According to Vanessa Noonan, Head of Digital Pedagogy and Innovation at Sheldon College, teaching isn’t just about instruction, it is about creating the right conditions for learning.
The College’s philosophy regarding pedagogy, technology and learning spaces centres around our Student Exit Outcomes and providing opportunities to enhance the future learning capabilities of our students. Sheldon College’s LINQ Precinct (Learning and Innovation for a New Queensland) is where the journey begins.

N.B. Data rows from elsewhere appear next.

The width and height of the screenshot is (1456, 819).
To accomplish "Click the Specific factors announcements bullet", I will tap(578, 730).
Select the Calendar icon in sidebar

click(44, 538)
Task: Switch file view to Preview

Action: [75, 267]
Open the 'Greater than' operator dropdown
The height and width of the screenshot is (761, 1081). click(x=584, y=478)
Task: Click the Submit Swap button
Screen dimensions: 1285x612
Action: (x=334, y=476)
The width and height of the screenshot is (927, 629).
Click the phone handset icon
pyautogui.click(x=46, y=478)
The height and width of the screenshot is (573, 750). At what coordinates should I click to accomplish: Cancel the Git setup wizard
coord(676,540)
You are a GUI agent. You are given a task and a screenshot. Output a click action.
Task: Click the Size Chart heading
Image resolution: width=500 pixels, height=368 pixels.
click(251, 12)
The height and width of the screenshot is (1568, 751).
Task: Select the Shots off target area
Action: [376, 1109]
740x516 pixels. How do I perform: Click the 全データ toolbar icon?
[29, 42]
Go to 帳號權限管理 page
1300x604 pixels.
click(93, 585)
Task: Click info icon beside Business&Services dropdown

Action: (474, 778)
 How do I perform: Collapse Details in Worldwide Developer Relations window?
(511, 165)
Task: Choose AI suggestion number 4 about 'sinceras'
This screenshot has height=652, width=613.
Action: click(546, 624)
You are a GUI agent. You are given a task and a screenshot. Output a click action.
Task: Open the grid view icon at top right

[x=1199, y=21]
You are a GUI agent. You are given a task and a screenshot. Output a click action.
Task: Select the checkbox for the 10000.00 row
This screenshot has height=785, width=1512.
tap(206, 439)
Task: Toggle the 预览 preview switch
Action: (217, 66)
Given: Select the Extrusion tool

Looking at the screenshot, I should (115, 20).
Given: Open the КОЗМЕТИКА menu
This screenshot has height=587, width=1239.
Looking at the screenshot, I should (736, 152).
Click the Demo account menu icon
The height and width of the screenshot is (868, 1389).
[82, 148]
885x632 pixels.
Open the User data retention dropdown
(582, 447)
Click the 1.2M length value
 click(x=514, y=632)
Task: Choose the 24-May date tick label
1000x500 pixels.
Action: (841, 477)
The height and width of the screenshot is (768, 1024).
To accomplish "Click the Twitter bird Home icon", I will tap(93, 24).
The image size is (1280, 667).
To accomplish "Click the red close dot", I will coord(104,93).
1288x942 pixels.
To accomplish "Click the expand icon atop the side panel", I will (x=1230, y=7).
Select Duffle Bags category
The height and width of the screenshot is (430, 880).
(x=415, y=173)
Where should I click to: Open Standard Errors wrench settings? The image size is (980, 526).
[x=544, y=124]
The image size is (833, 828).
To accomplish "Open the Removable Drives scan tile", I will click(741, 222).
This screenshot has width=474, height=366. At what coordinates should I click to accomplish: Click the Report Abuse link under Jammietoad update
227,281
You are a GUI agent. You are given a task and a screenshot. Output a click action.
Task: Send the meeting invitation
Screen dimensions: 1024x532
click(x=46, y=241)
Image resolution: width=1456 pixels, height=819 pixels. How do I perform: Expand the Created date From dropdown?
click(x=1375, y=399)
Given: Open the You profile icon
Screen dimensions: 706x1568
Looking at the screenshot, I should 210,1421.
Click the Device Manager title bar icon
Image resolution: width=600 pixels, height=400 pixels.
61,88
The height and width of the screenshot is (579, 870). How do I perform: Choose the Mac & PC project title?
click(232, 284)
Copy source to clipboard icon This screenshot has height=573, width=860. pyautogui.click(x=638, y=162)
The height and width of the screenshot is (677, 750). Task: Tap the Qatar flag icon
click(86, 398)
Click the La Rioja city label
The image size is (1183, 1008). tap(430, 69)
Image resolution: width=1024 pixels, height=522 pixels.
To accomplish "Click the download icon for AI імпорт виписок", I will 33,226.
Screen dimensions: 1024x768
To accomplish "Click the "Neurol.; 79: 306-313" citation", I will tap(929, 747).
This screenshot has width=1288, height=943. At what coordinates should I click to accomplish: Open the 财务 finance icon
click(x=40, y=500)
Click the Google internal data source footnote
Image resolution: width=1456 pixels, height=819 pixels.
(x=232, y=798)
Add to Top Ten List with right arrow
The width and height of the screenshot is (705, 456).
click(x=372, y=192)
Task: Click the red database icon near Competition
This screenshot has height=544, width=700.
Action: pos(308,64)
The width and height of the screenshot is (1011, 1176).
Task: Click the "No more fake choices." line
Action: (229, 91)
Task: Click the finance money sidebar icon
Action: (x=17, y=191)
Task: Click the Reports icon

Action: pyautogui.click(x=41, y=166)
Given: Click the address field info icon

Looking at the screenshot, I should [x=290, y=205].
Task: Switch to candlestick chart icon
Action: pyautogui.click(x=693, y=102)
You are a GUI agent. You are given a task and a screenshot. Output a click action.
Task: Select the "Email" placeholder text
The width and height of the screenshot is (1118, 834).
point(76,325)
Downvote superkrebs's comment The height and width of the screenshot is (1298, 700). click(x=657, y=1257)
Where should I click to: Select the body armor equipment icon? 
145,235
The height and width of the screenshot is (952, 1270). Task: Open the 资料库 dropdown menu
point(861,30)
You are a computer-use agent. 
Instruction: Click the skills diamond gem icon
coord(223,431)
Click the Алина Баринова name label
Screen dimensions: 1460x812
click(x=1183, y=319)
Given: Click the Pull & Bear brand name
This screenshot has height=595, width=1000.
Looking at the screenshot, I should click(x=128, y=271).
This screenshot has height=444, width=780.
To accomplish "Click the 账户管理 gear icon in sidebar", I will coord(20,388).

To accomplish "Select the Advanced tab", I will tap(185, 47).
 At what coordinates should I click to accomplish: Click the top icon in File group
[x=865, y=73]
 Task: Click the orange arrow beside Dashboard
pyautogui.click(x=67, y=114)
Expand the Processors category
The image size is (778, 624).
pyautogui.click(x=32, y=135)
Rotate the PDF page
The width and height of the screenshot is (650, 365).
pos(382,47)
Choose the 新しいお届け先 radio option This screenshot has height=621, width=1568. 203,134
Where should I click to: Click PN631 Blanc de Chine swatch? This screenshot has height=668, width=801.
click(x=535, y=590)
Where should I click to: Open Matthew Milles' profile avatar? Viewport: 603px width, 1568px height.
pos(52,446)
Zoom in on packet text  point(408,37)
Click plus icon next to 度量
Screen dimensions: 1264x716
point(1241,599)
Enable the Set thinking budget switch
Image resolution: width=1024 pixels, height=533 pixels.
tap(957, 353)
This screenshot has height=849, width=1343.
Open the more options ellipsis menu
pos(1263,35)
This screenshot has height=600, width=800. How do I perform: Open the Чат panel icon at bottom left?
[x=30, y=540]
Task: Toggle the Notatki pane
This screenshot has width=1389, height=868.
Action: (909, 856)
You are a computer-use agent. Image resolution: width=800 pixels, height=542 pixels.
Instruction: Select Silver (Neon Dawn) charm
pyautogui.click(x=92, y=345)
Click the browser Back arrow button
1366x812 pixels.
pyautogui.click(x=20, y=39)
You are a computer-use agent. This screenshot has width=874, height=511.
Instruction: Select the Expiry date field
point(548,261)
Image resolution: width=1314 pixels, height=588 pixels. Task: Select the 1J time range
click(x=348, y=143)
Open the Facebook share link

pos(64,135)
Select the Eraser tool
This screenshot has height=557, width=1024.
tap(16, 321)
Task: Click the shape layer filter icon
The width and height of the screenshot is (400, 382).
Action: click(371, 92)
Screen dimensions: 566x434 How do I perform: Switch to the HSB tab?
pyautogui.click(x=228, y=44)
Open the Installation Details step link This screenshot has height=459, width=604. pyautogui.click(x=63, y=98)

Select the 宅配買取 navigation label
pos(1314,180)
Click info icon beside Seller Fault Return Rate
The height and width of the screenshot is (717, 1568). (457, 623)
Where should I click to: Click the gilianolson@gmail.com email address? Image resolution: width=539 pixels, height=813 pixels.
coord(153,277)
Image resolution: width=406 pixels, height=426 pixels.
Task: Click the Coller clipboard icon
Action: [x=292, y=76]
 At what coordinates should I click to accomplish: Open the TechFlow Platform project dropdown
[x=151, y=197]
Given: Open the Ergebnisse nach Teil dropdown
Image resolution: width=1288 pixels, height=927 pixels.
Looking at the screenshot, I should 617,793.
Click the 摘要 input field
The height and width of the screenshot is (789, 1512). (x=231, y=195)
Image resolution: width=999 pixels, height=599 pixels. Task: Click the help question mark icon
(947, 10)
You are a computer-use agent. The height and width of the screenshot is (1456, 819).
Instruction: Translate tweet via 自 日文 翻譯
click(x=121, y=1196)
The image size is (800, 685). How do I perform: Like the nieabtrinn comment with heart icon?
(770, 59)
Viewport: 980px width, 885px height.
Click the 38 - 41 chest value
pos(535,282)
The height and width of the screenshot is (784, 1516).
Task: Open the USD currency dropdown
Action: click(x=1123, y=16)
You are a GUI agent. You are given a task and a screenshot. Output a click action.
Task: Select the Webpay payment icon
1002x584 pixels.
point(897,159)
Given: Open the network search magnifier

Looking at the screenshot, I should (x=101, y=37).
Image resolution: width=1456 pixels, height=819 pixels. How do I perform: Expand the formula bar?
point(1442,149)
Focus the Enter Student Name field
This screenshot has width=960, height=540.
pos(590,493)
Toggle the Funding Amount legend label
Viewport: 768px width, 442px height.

Envisioning the College’s ideal environment for learning was confirmed here at Sheldon College as early as 2015 with the unveilling of the LINQ Precinct. A state-of-the-art facility, it provides students with a globally-connected, digital learning environment as well as opportunities to become Australia’s innovators and entrepreneurs of the future. Consisting of two storeys, the LINQ Precinct, with robotics, artificial intelligence, engineering and rapid prototyping lab, business and incubator hubs, an industry-standard film and television studio and accompanying editing suites, provides a stimulating, energising, agile and proactive educational experience for students from Prep through to Year 12.
Learning environments and facilities have marginal impact without educators, industry and partnerships between sectors and academic institutes working together. The technologies adopted within Sheldon College’s learning spaces do not replace the human interaction occurring in classrooms today, but rather bring together deep connections and networks for our teachers to professionally and progressively grow with their students as well as the rapidly changing times.
ArtScapes, the latest extension to the College’s LINQ Precinct, officially opened in early 2019. The unveiling revealed the building’s cutting-edge mixed media facility which features a dedicated Virtual Reality laboratory, digital art studio, and an exhibition space housing the three-metre multi-touch enabled Learning Galaxy.
Sheldon College’s Learning Galaxy is an explicit example of where pedagogy, technology and learning spaces combine. The Learning Galaxy features a number of interactive experiences, some of which include a touch and RFID Card enabled Museum Gallery, whereby our staff, students and alumni can showcase their digital and creative arts journey whilst enrolled at school, as well as post Sheldon College.
The Learning Galaxy also features an interactive scanning application that allows students to scan learning objects which then become interactive 3D objects, thereby allowing a range of touch-enabled learning experiences.
Educators don’t know exactly what lies ahead in terms of technological changes and the impact this will have on our students, but one thing is certain – companies, cities, economies and schools that don’t embrace and adapt to the new ways of working through adaptive trends will all be left behind. Staff were, and will continue to be, inducted in the area of advanced digital pedagogies that will increasingly become the pedagogical practices for our staff. Teacher professional development becomes essential in this model of educational practice.
Encouraging collaboration between education sectors, in-house faculties, schools and industry is another vital key to creating the ideal learning environment. Cross-pollinated collaboration is particularly important as both educators and students no longer learn through traditional ways of constructing knowledge but moreso through connecting and networking with each other in person and through the use of various technologies.
The College’s in-residence program and partnerships with universities support our professional learning plan for both teachers and students. The College’s in-residence program appoints professionals in the field of Robotics and Mixed Reality to work alongside staff and students to provide industry-guided opportunities.
A partnership with Dr James Birt, Associate Professor of Information and Computing Sciences from Bond University, has seen our learning spaces now become the hub for other educators Australia-wide, being used for professional learning, staff tours and walk-throughs as well as networking opportunities across diverse education sectors.
Sheldon College’s latest commitment champions radical learning redesign and the way in which we should approach teaching and learning its newly developed IDEAS (Innovation, Design, Engineering, Arts and Social Entrepreneurship) curriculum.
A collaborative project involving River City Labs, Future Anything, Greater Outcomes and the University of Queensland has seen the development of a new program of learning and innovation.
IDEAS aligns Years 9 and 10 to the ACARA Curriculum and our Student Exit Outcomes by way of an array of initiatives developed with external partners, allowing our teachers to go beyond simply selecting topics but moreso enabling students to construct solutions to problem and place-based learning scenarios, thereby navigating their learning needs and utilising all facets of the LINQ Precinct and ArtScapes.